▸ CONSIGNE
Reprenez, s'il vous plaît, le récit de la panne d'essence sur l'aire d'autoroute, à partir de sa dernière phrase, et poursuivez-le dans le même ton.

===== EXTRAIT DU TEXTE =====

Comme quoi les inférences: j’avais déduit qu’il était à moto et que le bidon était plein. Il ouvre son coffre — même bagnole, même couleur, que ne disais-je sur les goûts? Je suis un môme qui croit à la magie et je ne suis pas prêt à changer— et me tends un bidon cabossé et vide. J’accepte poliment, on discute poliment en regardant le grillage, le portail solidement verrouillé. — je te propose pas une tenaille à découper le fil de fer — Non, je ne vais pas ajouter la faute à l’erreur j’ai pas l’ temps pour une garde à vue dans les locaux de la DDE. On s’en serre cinq et je me casse comme un voleur de bidon cabossé et vide .

Chuis pas tiré d’affaire. Ainsi que toutes les aires de repos sur autoroute elle est clôturée. Une fois sorti pas sûr que le Karouf Market soit adossé à une pompe à essence, le grillage à mouton trop souple ne supporterait pas mon poids et je suis incapable de hisser mon gros Q par dessus le portail. Alors je longe la clôture en espérant un passage ouvert par un animal. Au terme de l’enclos, j’arrive à un portillon avec du fil barbelé au sommet, un verrou costaud sur la serrure. Optimiste j’actionne la clenche. La PORTE S’OUVRE! 

Une émotion de puceau incrédule de sa bonne fortune à l’entrée de sa première frisette m’étreint. Je sors.

===== DONNÉES SOURCES =====

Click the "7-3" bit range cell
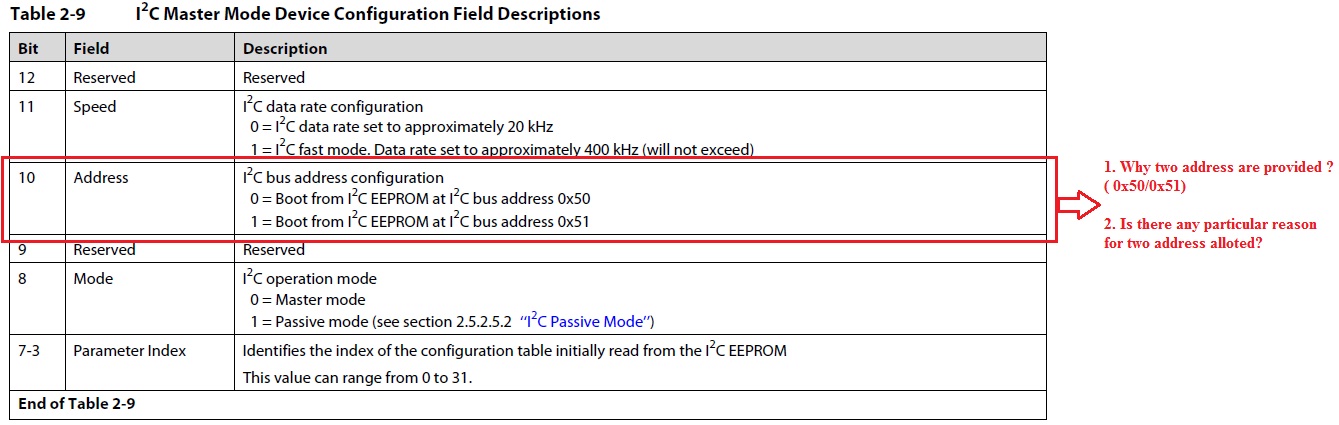 click(33, 350)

=====

▸ RÉSULTAT DE LA TÂCHE
Bon, il est où ce putain de Carrefour? A droite? A gauche? Je doute qu’il y en est un. Pas d’habitation à l’horizon juste un chemin vicinal sans autre signalétique et en face une sente qui mène vers un bâtiment industriel. Il est là mon Carrefour mais il semble abandonné. Certains magasins ouvert le dimanche matin sont fermés le lundi mais nous sommes un mercredi et celui-ci est vide de marchandises. Il y a une station service et je ne doute pas un instant que les pompes soient approvisionnées et qu’elles soient automatiques même s'il subsiste une guérite vide qui fait fonction de caisse sans caissier. A l’approche une seule l’est mais elle refuse ma carte. Je consulte la petite voix: — On fait comment avec mon bidon cabossé sans doute percé, un magasin abandonné et la seule pompe automatique en panne? — T’es vraiment un loser regarde, elle est recto/verso ta pompe! En effet la pompe de derrière m’a accordé ce que celle de devant m’a refusé. Je rempli mon bidon bel et bien étanche et refait le chemin à rebours au milieu d’une foule d’automobiliste en plein pic-nic qui me regarde comme un malfaiteur d’avoir osé franchir la zone des moutons gardés dans un enclos. Un absent que je ne reverrai jamais: le seul motard en Enfield dans une Volvo boite auto break options bleu métal, jantes spéciales et toit vitré qui avait dans son coffre le bidon en plastoc cabossé jelejettepasonsaitjamaisçapeutdépannerqq’un que je n’aurais pas pu acheter dans ce Carrefour abandonné avec les cinq derniers litres de carburant que m’a délivré la dernière pompe fonctionnelle.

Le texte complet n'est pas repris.